*WORK TO BE COMPLETED*
Of the entries below, return only those lines from the line with "Task: Click the" to the line with "This screenshot has width=1568, height=570.", exactly, both included.

== LISTED ENTRIES

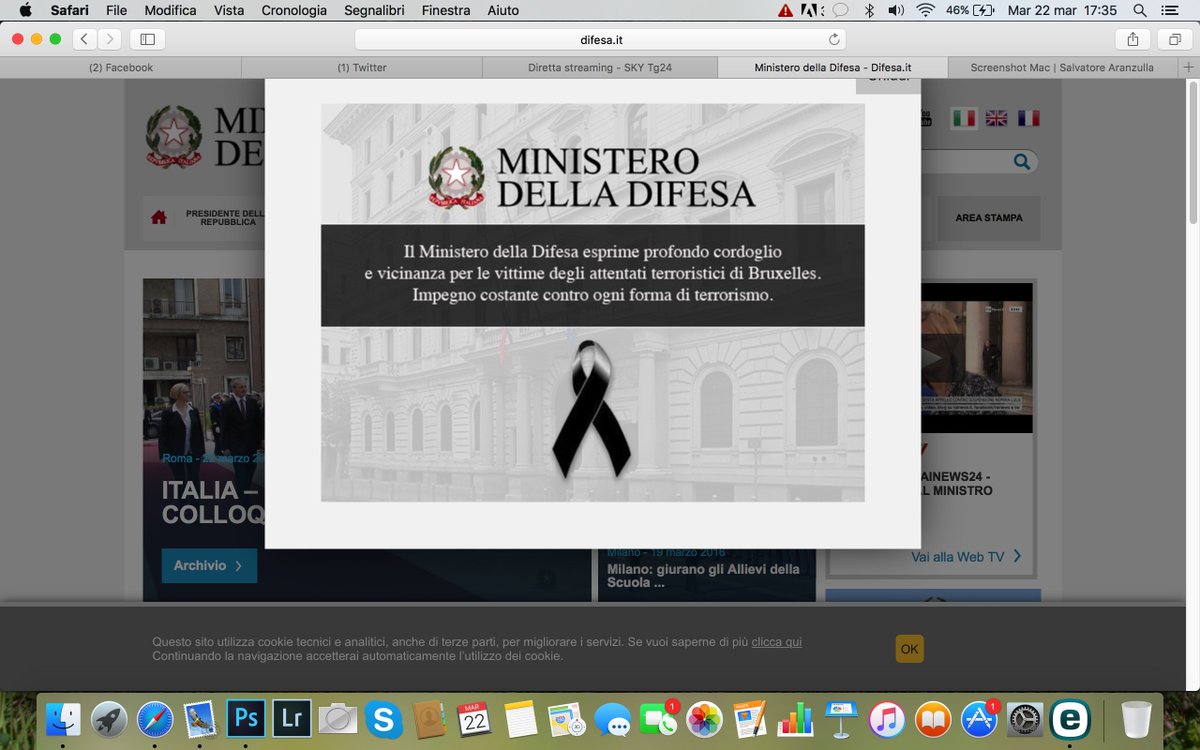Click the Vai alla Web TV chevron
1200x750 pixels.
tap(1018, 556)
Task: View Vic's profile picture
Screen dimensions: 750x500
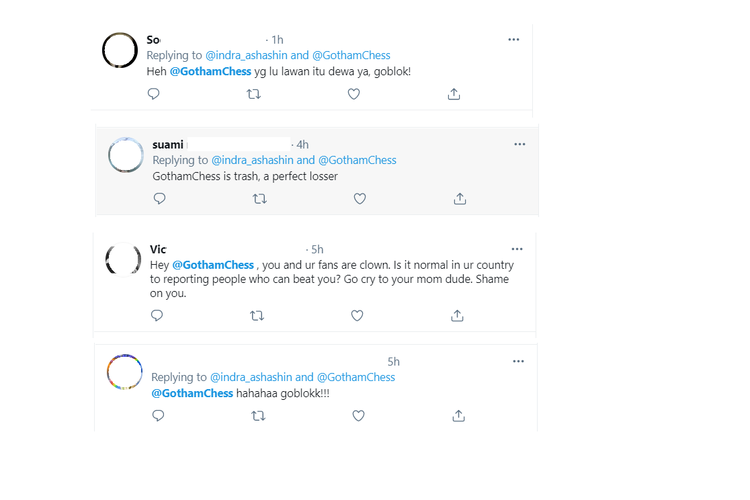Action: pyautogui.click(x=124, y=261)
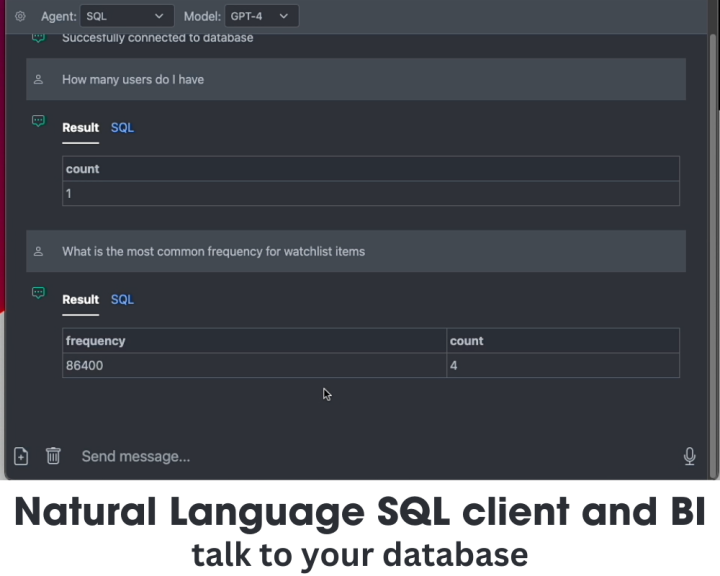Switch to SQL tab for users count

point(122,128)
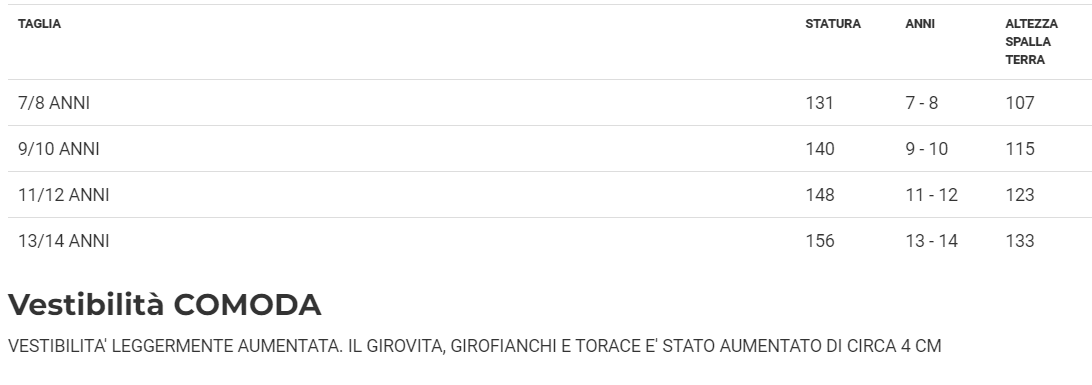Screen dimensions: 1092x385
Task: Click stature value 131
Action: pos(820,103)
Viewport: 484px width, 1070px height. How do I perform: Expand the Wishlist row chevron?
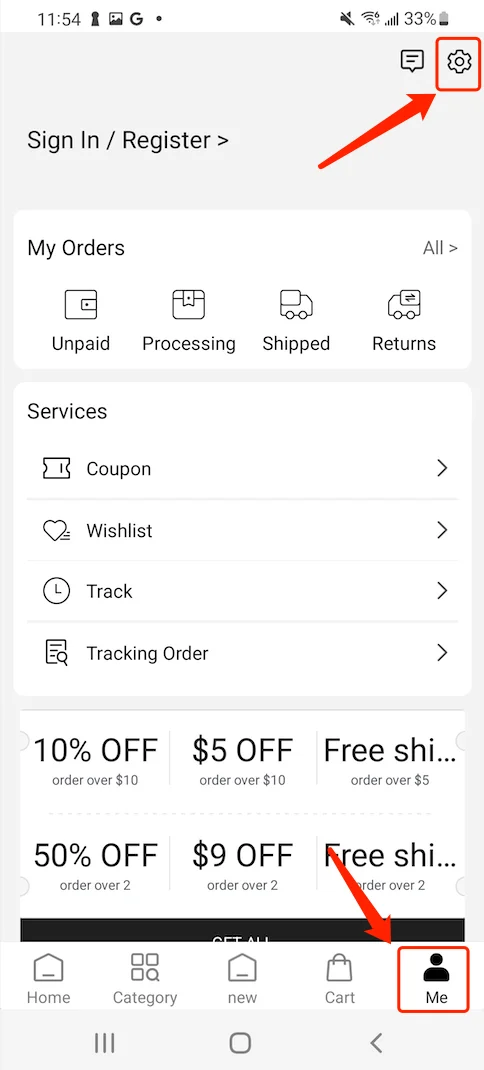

====
== LISTED ENTRIES

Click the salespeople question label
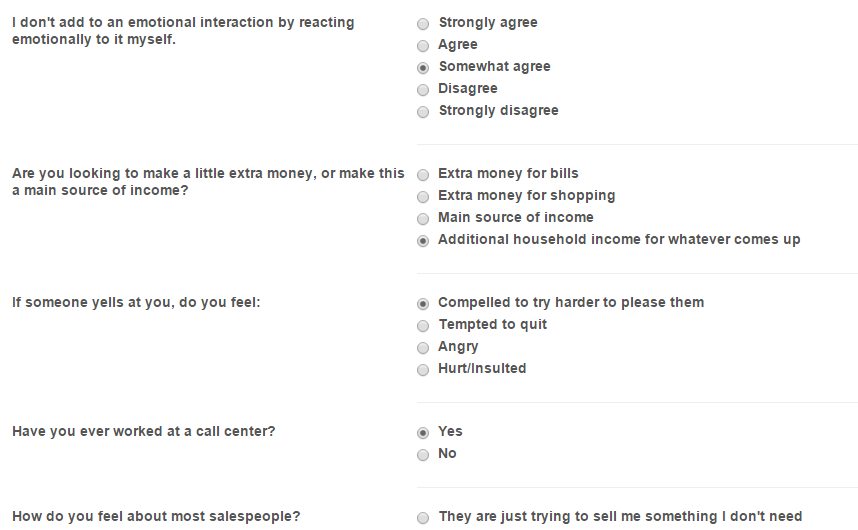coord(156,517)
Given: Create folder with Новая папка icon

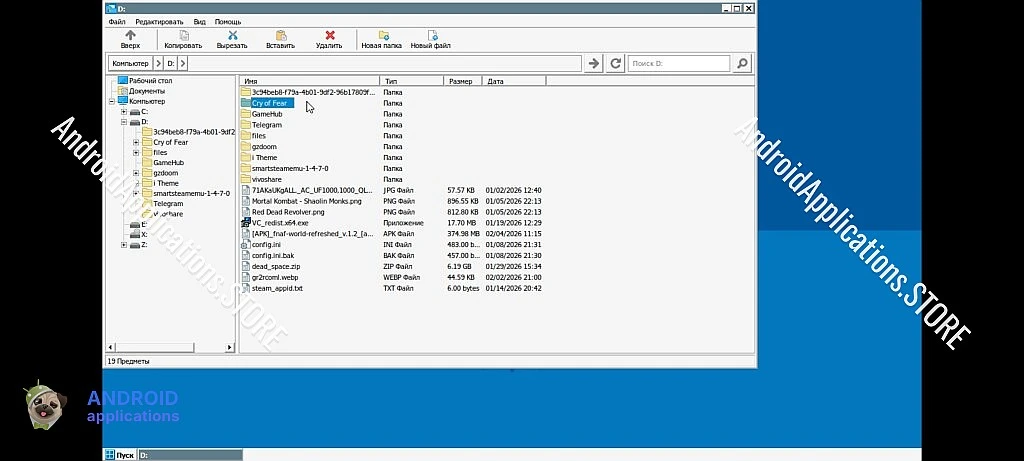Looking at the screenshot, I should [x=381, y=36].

====
== LISTED ENTRIES

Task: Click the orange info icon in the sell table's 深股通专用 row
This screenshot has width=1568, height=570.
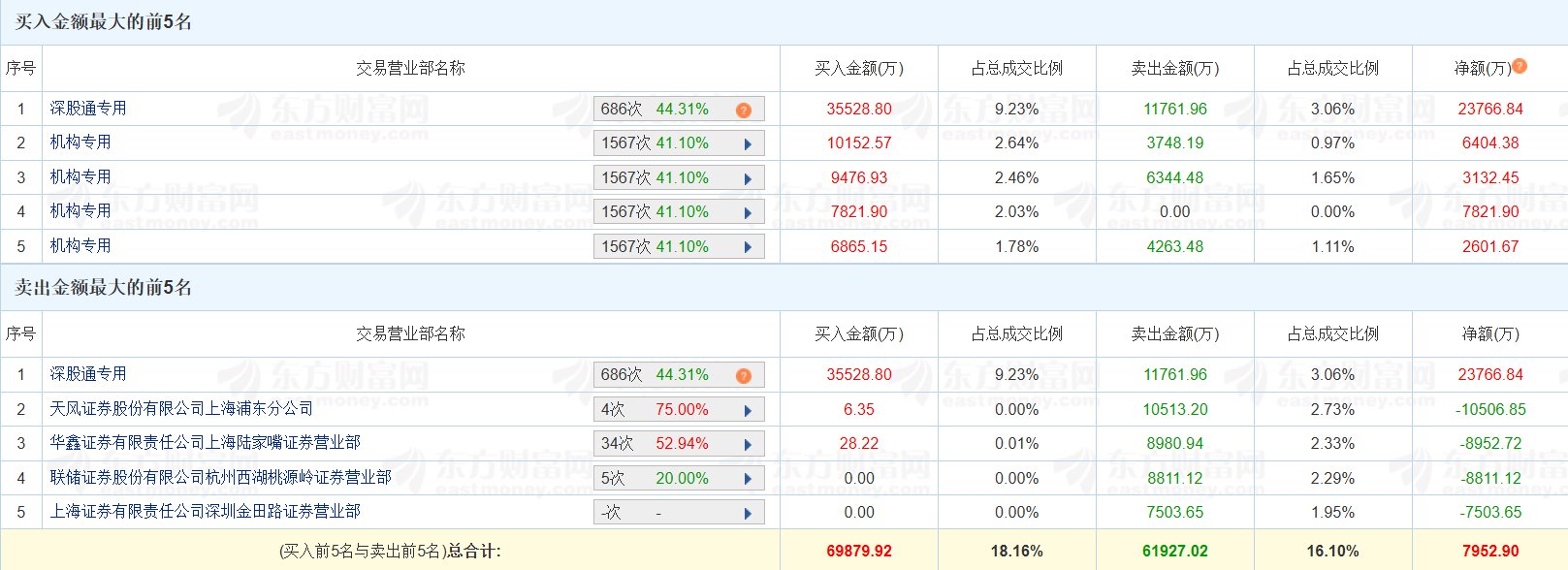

====

*RESPONSE AREA*
Task: Click the orange info icon in the sell table's 深股通专用 row
This screenshot has width=1568, height=570.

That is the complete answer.